Since its introduction in the 2018/19 financial year, the schools national funding formula (NFF) has distributed funding for mainstream schools in England fairly between local authorities. This is based on the individual needs and characteristics of schools and pupils. Local authorities then distribute that funding among their respective schools, using their own formulae.

Following last year’s ‘Fair school funding for all’ consultation, the department is moving to a direct funding formula for schools. The formula will complete the reforms to school funding which started when the NFF was introduced. A direct NFF will mean that the department determines funding allocations for individual schools without substantial local adjustment, on the basis of a single, consistent formula for the whole country.

Many local authorities have already moved their local formula to follow the NFF more closely. 105 out of 150 local authorities in England moved all of the values used in their local formulae closer to the NFF between the 2018/19 and 2021/22 financial years, or kept them within 1% of NFF values after allowing for the area cost adjustment. 73 local authorities are now mirroring the NFF funding factors almost exactly.

The department will start the process of transitioning fully to the direct NFF in the 2023/24 financial year by requiring that local authorities use all, and only, NFF factors in their local formulae. Local formulae factor values should move at least 10% closer to the NFF.

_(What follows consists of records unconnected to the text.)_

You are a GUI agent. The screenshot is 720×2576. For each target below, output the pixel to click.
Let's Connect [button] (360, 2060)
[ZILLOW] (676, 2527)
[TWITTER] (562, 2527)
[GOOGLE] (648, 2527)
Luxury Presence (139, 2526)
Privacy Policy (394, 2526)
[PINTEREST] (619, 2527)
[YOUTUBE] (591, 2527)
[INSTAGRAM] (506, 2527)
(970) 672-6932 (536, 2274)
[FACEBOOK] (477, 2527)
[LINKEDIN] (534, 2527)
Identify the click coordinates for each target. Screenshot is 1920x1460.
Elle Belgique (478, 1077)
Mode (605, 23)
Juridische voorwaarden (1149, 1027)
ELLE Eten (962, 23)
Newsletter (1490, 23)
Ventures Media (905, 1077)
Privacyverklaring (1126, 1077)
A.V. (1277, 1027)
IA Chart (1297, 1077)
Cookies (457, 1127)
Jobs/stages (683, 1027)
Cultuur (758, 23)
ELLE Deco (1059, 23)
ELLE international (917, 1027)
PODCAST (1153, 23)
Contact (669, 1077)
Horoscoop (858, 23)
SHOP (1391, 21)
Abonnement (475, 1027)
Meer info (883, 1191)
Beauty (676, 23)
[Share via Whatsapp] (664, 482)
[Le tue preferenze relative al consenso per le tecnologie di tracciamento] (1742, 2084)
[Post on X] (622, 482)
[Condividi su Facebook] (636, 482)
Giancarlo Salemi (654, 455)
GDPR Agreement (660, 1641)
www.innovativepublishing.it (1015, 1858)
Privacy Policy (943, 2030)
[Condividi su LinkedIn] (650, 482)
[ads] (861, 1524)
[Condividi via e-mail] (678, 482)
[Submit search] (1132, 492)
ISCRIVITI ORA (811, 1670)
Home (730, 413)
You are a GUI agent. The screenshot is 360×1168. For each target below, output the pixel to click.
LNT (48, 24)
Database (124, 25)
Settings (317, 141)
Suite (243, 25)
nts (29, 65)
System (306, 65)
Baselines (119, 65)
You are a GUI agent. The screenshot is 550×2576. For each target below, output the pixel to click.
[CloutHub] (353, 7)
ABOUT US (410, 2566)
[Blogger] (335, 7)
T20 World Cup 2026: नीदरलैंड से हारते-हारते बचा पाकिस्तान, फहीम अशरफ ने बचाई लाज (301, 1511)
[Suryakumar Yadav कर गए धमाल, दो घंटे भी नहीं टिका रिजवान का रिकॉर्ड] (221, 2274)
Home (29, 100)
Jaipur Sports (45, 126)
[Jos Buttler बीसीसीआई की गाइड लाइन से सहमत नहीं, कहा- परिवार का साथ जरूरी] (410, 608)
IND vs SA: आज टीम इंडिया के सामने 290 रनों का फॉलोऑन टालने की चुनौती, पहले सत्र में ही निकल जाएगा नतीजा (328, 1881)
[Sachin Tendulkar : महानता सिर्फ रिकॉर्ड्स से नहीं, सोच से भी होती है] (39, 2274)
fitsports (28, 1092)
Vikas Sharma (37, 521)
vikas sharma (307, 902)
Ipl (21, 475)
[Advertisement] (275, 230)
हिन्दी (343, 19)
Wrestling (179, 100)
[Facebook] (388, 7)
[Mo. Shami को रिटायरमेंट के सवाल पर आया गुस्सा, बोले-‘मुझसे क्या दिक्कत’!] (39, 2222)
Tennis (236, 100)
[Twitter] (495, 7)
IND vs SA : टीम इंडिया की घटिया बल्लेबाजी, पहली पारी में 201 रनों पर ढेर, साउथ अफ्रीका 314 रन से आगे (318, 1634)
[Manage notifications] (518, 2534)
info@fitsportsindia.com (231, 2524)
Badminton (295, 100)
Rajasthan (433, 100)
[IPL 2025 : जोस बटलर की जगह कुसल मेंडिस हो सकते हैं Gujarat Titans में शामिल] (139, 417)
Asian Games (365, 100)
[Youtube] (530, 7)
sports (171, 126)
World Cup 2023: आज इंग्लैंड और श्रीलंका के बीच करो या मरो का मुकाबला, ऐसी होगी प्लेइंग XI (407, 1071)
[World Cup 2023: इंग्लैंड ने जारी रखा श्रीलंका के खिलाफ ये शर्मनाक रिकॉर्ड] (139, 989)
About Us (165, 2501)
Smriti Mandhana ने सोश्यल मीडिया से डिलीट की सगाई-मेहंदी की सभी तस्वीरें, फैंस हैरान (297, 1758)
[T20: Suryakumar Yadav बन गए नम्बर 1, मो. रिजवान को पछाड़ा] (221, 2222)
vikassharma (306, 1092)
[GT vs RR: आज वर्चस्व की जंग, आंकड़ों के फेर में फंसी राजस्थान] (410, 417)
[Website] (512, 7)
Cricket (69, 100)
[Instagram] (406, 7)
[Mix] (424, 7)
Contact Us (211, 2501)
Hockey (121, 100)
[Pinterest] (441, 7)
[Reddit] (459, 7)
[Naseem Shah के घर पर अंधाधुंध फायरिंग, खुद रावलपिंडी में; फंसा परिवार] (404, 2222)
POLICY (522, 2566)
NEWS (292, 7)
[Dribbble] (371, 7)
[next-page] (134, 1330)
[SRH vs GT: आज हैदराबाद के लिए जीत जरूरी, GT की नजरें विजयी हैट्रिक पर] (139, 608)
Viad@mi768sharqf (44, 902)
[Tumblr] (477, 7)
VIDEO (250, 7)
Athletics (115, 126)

The department is not setting a definitive end date at which the direct NFF will be implemented. It will be important to continue to be guided by the impact of the initial transition towards the direct NFF, before deciding on the further pace of change. However, to give a sense of the likely timescales to inform schools’ and local authorities’ planning, the department is setting out that it expects to have moved to the direct NFF within the next five financial years, or by the 2027/28 funding year.

The department hopes that it will move to the direct NFF sooner than this. As we move to the direct NFF, individual schools’ budgets will continue to be protected, so that they do not suffer an excessive year-on-year reduction.